もちろん、そんな事はなかった。蘭はとある立派な貴族の息子と婚約する事を決めており、本人も喜んでいた。とても幸せそうだった。

だが──蘭は椿が自分の父親など血縁者を殺すときに一緒に殺された。それも、先に刺殺されていた。その後焼かれたのだ。

 当時雇っていた諜報員達はあまりの酷さに遺体を直視できなかった、と語っていた。わしも見ることは出来なかった。婚約者の彼は体調を崩し、後を追うかのようにその一年後に亡くなった。

 椿はこの事で誰にも訴えられなかった。いや、五大貴族がわしの訴えを反故にしたことにより、誰も訴えることが出来なくなったのだ。

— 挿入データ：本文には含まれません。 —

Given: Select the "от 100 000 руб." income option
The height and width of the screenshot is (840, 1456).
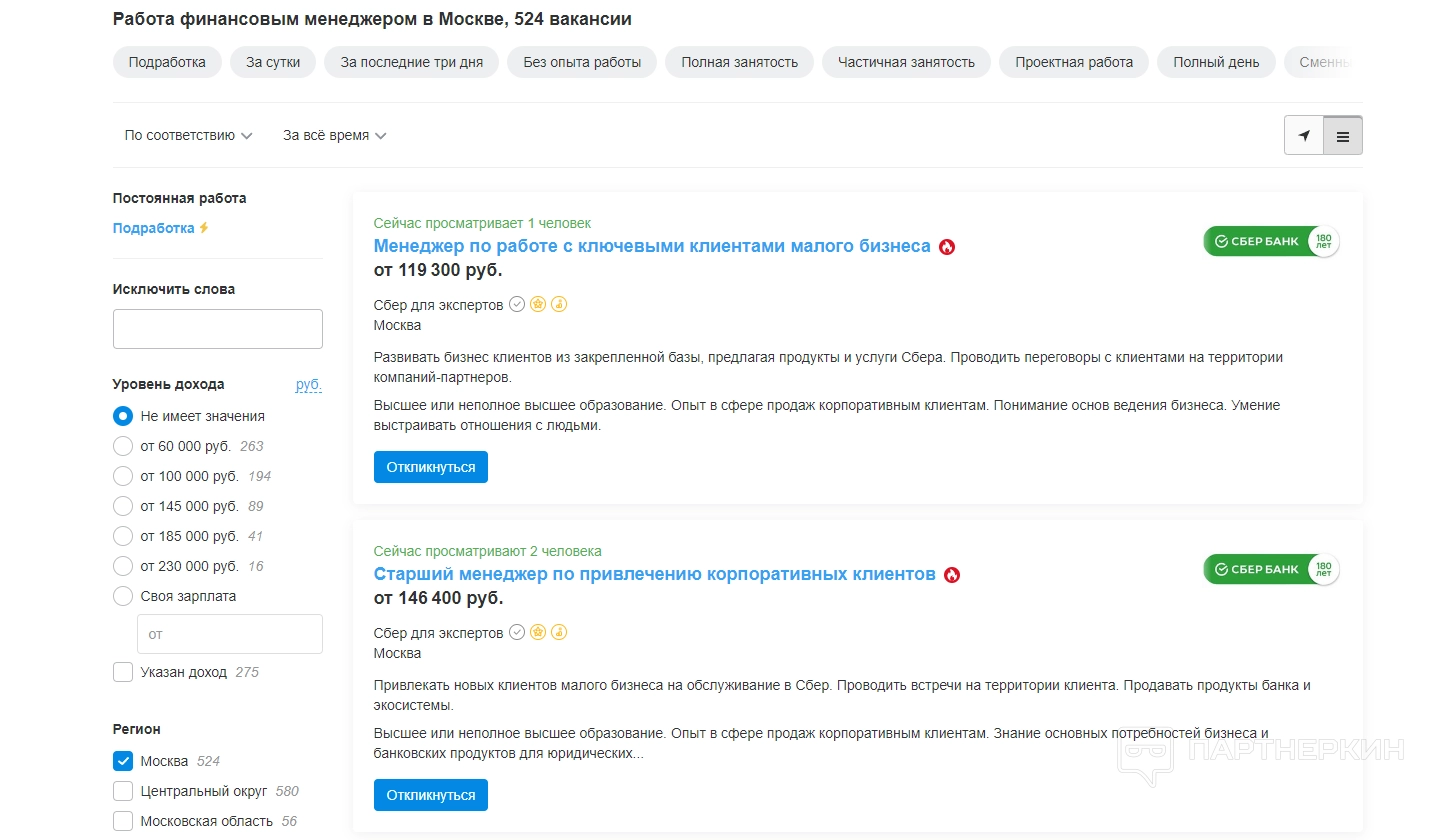Looking at the screenshot, I should (123, 476).
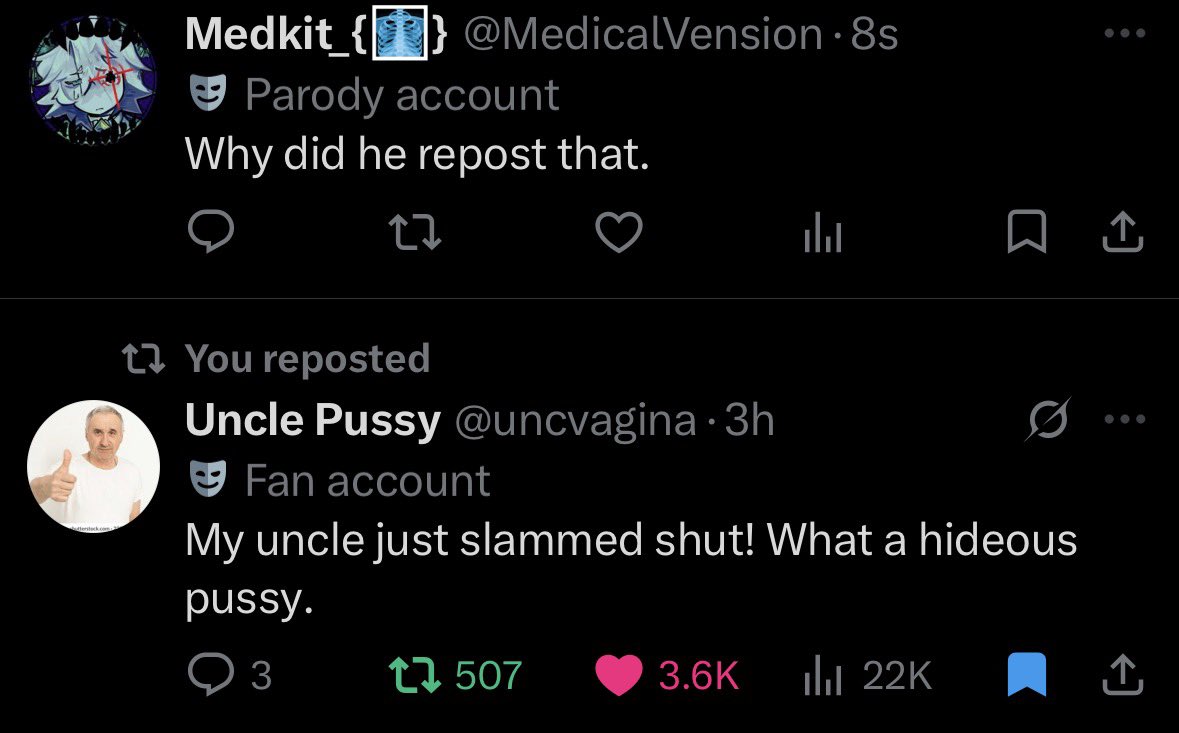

誰もが恐れる五大貴族に、四大貴族のトップとも言える花桜家が訴えを反故にされた──それは椿に対して怒りを向けていた者達が冷めてしまうのには丁度良かった。

──だが、わしは未だに許せない。


「あ、あの、大爺様……」

「──遅いぞ」

「は、はい」


 蘭の双子の妹、お菊もまあそれなりに美人だった為、蘭の婚約者の弟と結婚することにさせた。しかし、弟は兄とは真逆で、弱々しいのだ。軟弱者なのだ。花桜家にはいらない血だ。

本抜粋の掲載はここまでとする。